Specifically, Churchill’s role as Minister for Defence was to co-ordinate the contribution to the war effort of the three service departments - Admiralty, War Office, Air Ministry - each of which also had its own Minister. However the Ministers in charge of the individual service departments did not sit in the War Cabinet - the inner group of Cabinet charged with conduct of the war. Churchill himself, obviously, did.
This structure of senior Minister for Defence with separate service ministers for each service department continued until 1964, when the three departments were unified into a single Ministry of Defence, headed by a Secretary of State for Defence.
In other words he appointed hmself to be what’s called the joint chief of staffs today
Several of his communications with FDR seem to be manipulative.
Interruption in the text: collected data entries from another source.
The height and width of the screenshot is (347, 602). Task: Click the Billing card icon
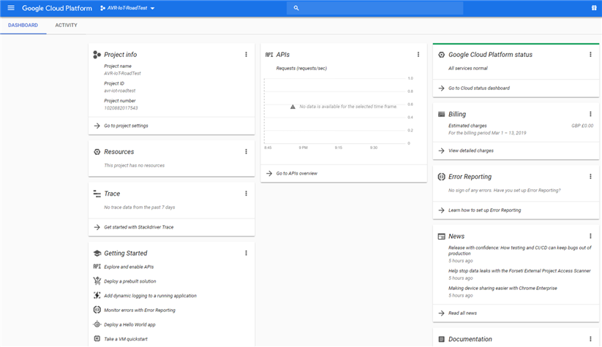(x=441, y=114)
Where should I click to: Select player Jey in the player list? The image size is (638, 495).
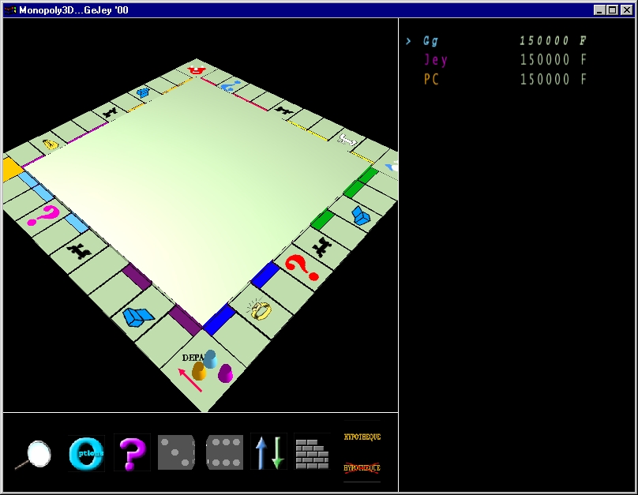(435, 60)
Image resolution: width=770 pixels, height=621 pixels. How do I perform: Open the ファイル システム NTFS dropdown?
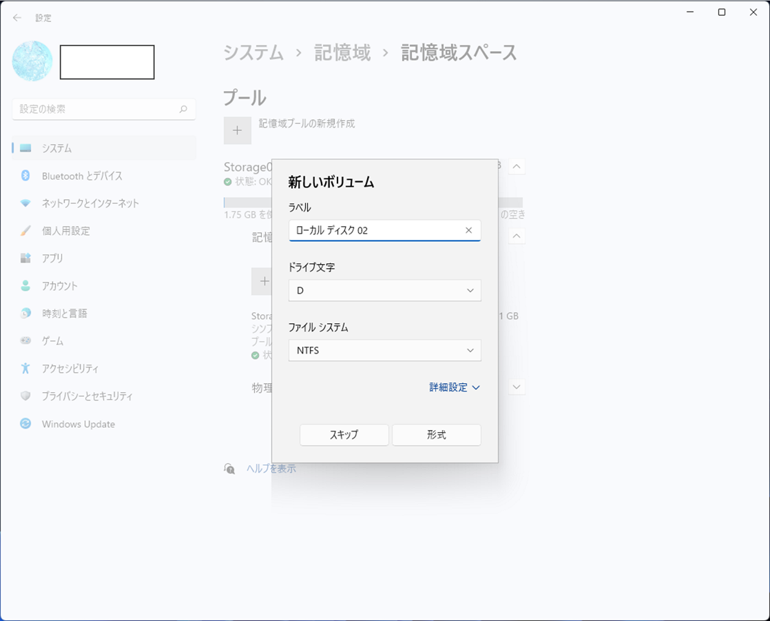pos(384,351)
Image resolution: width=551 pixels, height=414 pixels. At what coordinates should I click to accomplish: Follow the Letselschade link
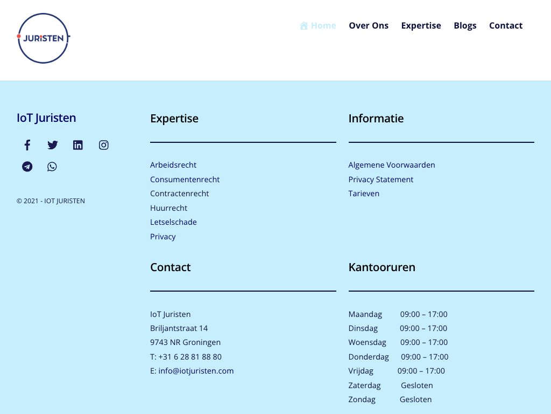pos(173,222)
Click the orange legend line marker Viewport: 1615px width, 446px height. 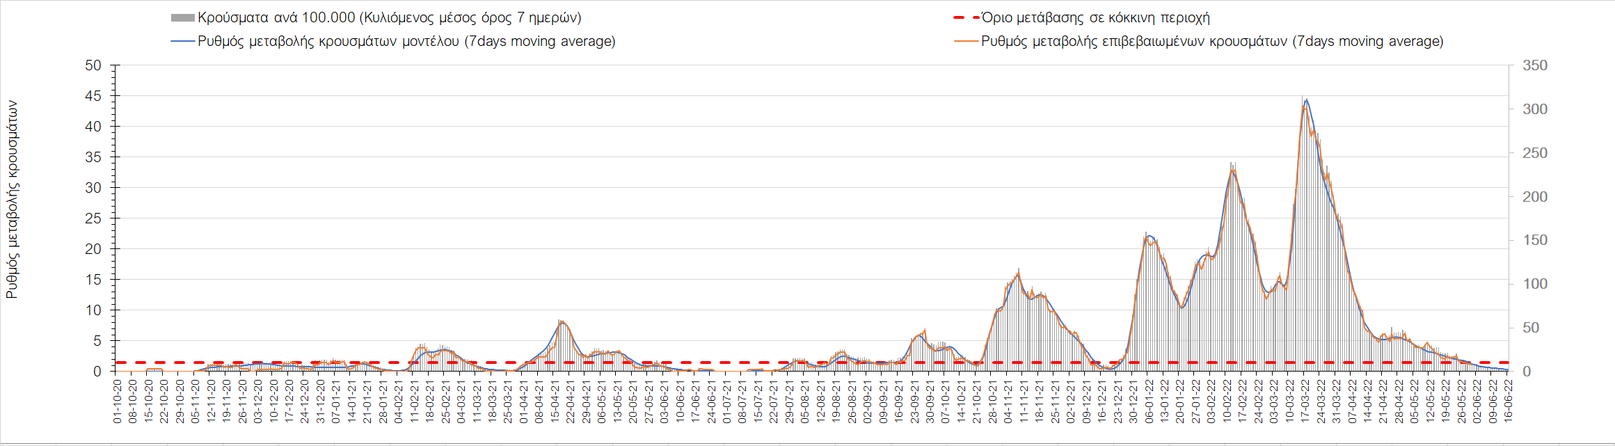click(966, 42)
No. The Chiefs of Staff Committeeexisted since before and throughout the war. It consisted of the professional heads of the three services (Royal Navy, The British Army and the Royal Air Force ) and on occassion heads of the Commonwealth militaries… Churchill or any PM was not nor is he a member of this.
The head of the Committe was the Chief of the Imperial General Staff (“CIGS”, pronounced “sigs”). The officers who were CIGS during the war were
General Sir Edmund ironside (replaced shortly after Churchill became PM)
General Sir John DIll (till 1941)
Field Marshal Sir Alan Brooke, till wars end.
Brooke’s diaries are the other big source of information about the war besides Churchill’s own writings.
The general(!) thrust of them? “Winston is a nutter”.
That’s politics. FDR wasn’t always transparent.
On the original point, I think it comes down to the point that a political leader has to judge how far the experts want to push their opposition to an idea, and could s/he face the prospect of resignations or having to sack someone so as to get the relevant orders and plans prepared and dispatched. In the middle of a war, the last thing you want is the appearance, never mind the reality, of turmoil at the top.
Going a little off topic, I’ve read Churchill’s history of WW2, and I’m now busy reading his history of WW1.
I’m only on the first volume, but I’m finding it even more fascinating than WW2. The view we usually get of WW1 is ‘from the trenches’, so it’s very interesting to see the top-down view of the war.
Even if Churchill couldn’t personally order the military to do specific things, he (or rather, the majority of Parliament that he commanded) could replace the men who could order them, right? Though of course, that would bear a political cost, since presumably he’s the one who put them in their positions in the first place, and so replacing them could trigger a vote of no confidence, right?
Speaking of a First Lord of the Admiralty (sending tanks to Malta by a short, more dangerous route), Churchill said (I paraphrase) “I knew that if he would not do it, no one would, and I could not force him.”
“Winston is nutters”, I like that.
There was never any question of a vote of no confidence during the war.
Churchill could basically replace top commanders whenever he liked, though he would discuss it with the War Cabinet first. But he didn’t like to interfere with ‘the men on the ground’, who might be in a better situation to understand local conditions, and who bore the responsibility. A commander really had to screw up or show himself to be useless to be replaced.
“I was entirely resolved to keep my full power of war-direction. This could only be exercised by combining the offices of Prime Minister and Minister of Defence. More difficulty and toil are often incurred in overcoming opposition and adjusting divergent and conflicting views than by having the right to give decisions oneself. It is most important that at the summit there should be one mind playing over the whole field, faithfully aided and corrected, but not divided in its integrity.”
On the other hand, there is only so much the person at the top can do, and
“War is mainly a catalogue of blunders.”
My favorite Churchill quote from Their Finest Hour is a footnote to an order to make the water “unpotable” when the British evacuate an area: "This is the horrid word that was in use at the time to mean “undrinkable”. I am sorry.